Once again I was given an amazing opportunity to transmute the energy of suffering into joy and gratitude.
At the age of twenty-five my thumbs became paralyzed. As part of reconstructive hand surgeries, thirteen years ago my surgeon placed a wire in the second joint of my right thumb, fusing the bone, stabilizing my finger into a position which would allow me to have a better “grip” while using a pencil or fork.
Over the past few years I’ve had a bump on the incision line. At first it wasn’t painful and physicians thought it was a cyst or a wart and three times I had the bump removed only to resurface again.
In the past year as it became increasingly painful and irritating, I knew it was time to take it to the next step. For me this was not a coincidence. I put the pieces together.
My personal belief was that the wire, deeply embedded, holding my thumb in a locked position, was asking to be set free from any external/internal binding. Further more, on an etheric level, I believe I am asking the Universe for clearance of any restriction in my thumb so it’s given the opportunity to move naturally.
With this belief in place, I visited my hand surgeon who confirmed through an x-ray that the wire was directly below the site and causing irritation. With the assistance of his colleague in Northern Virginia, I was able to make an appointment to have the wire removed.
Last Wednesday my friend drove me to the hospital to have the wire removed. The hand surgeon said the knot in the wire had broken off thus causing the problem. Bingo! The wire is now removed.

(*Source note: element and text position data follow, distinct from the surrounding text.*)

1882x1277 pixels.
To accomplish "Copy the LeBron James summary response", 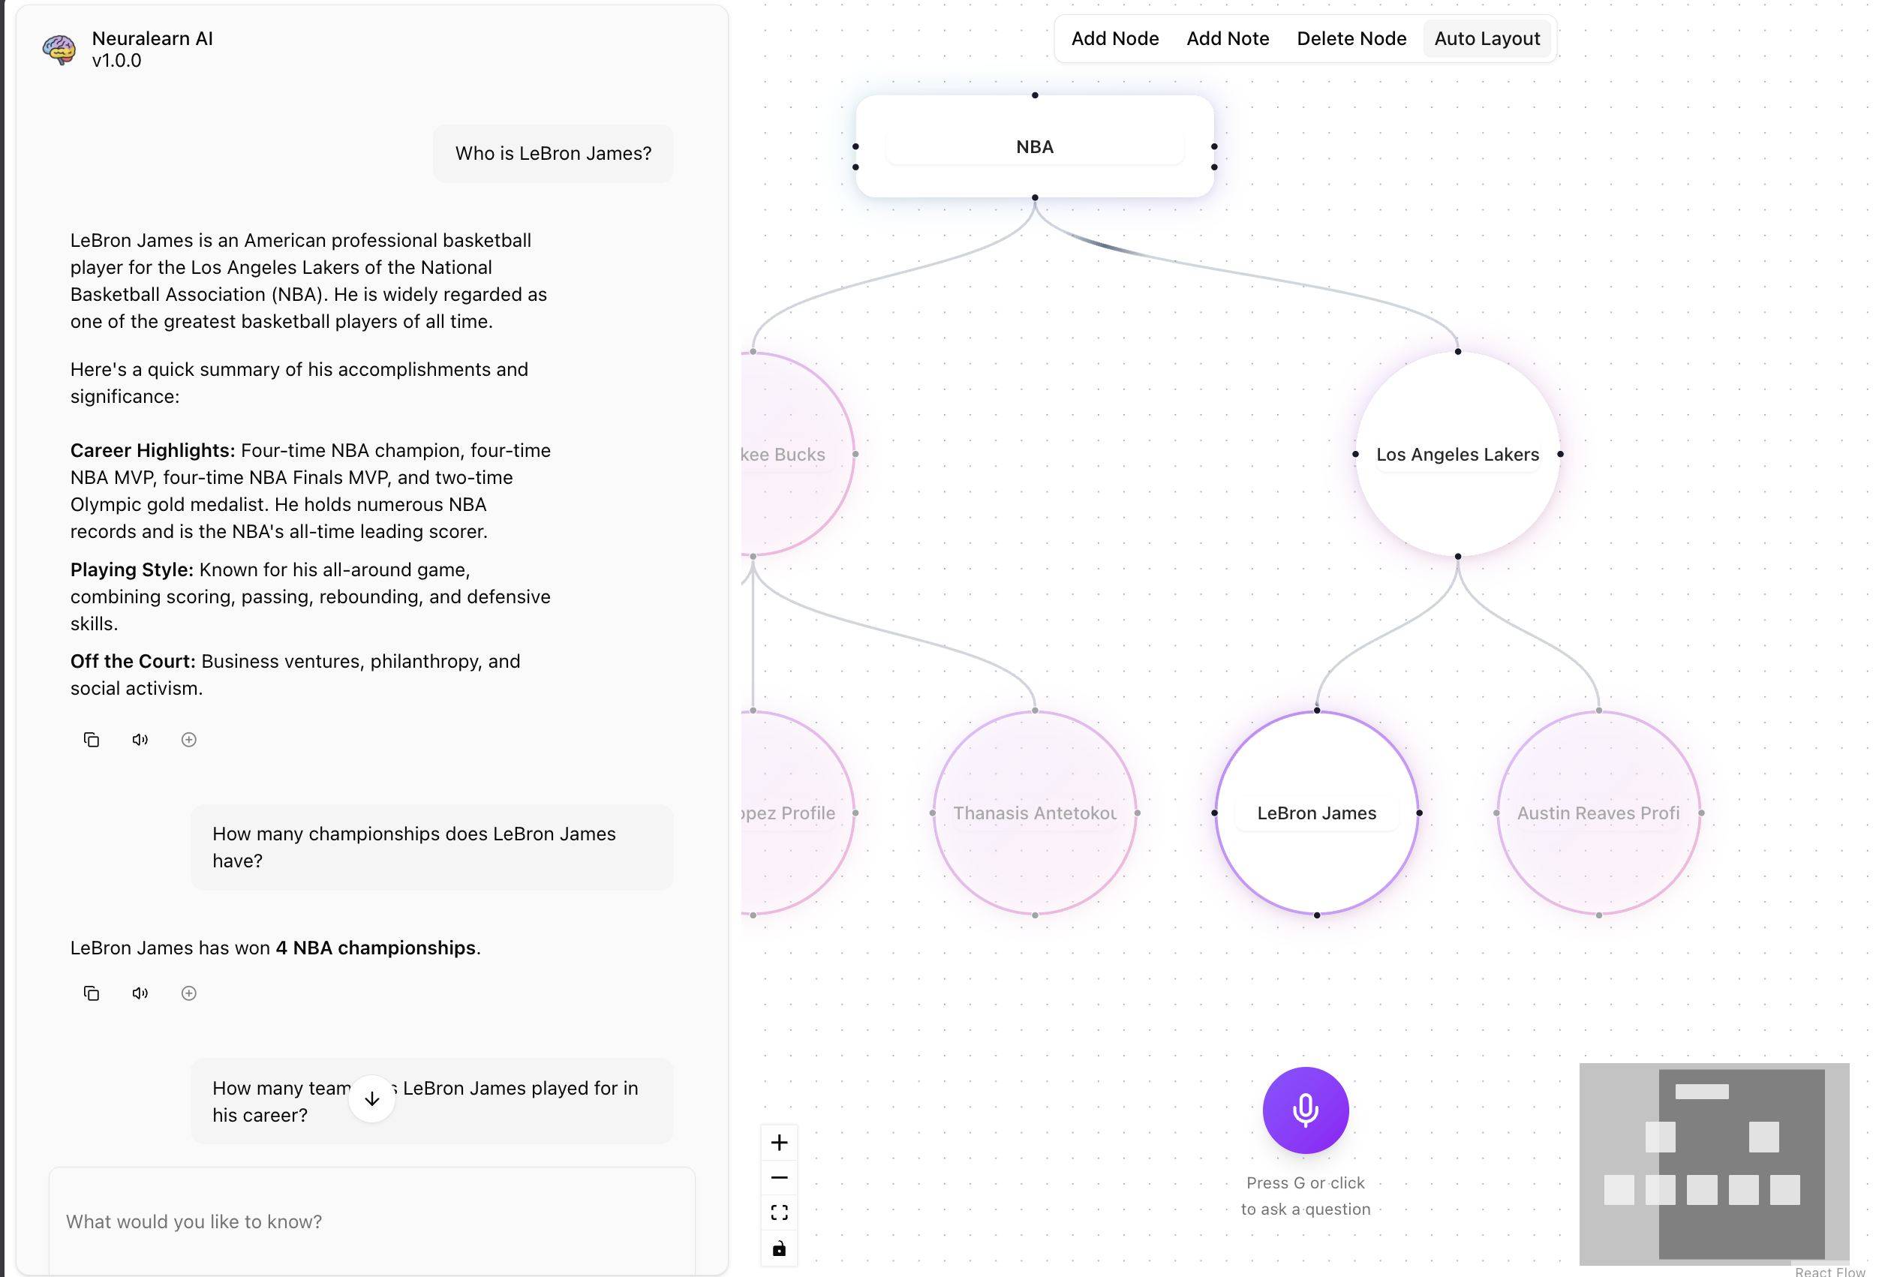I will point(92,739).
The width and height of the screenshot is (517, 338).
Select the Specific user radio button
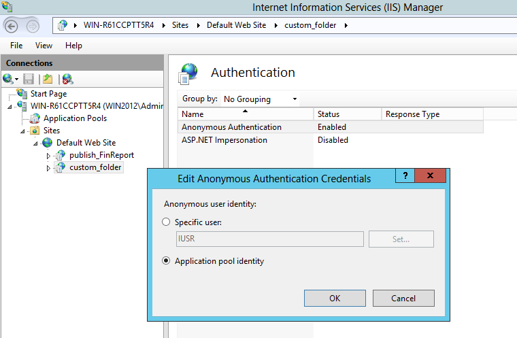tap(166, 222)
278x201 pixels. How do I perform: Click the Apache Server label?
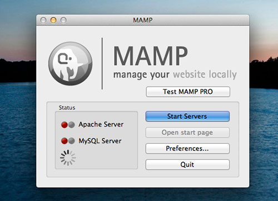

This is not why I wanted to blog this experience. All of the above was simply to provide background information. What I would like to do is share the emotional process for me.
I arrived at the hospital for the procedure- an environment very familiar to me. I put on the gown and the blue cap on my head and laid there for an hour before they rolled me into the OR. Doctors and nurses come by, ask questions, and left me alone to rest. I lay there as memories danced inside my head. I actually traveled back to my very first experience in the operating room- 1971- as the loneliness and fear I felt then bubbled to the surface. This time I was light and joyful and having fun looking at the changes in the hospital gown itself.
At that moment I recognized the choice I had-to suffer or not to suffer. Now this has nothing to do with actual pain. Of course it would be painful-the doctor was digging into my bone and removing a foreign object.
Suffering is so different from pain. That day it became apparent to me how for so long I had been attached to the suffering and stories of my past. It was an illuminating moment for me. I honored myself for the stories I needed to hold onto then and acknowledged how I transcended that energy as a result of my healing.
I felt blessed and full of gratitude that I was given another opportunity to witness the old vibrational pattern and embrace the new. No stories, no feeling sorry for myself, no need for attention.-just the relatively simple removal of what no longer serves me (the wire) and move on with my life. Simple and sweet.
An hour later I left the recovery room with a smile on my face and a song in my heart.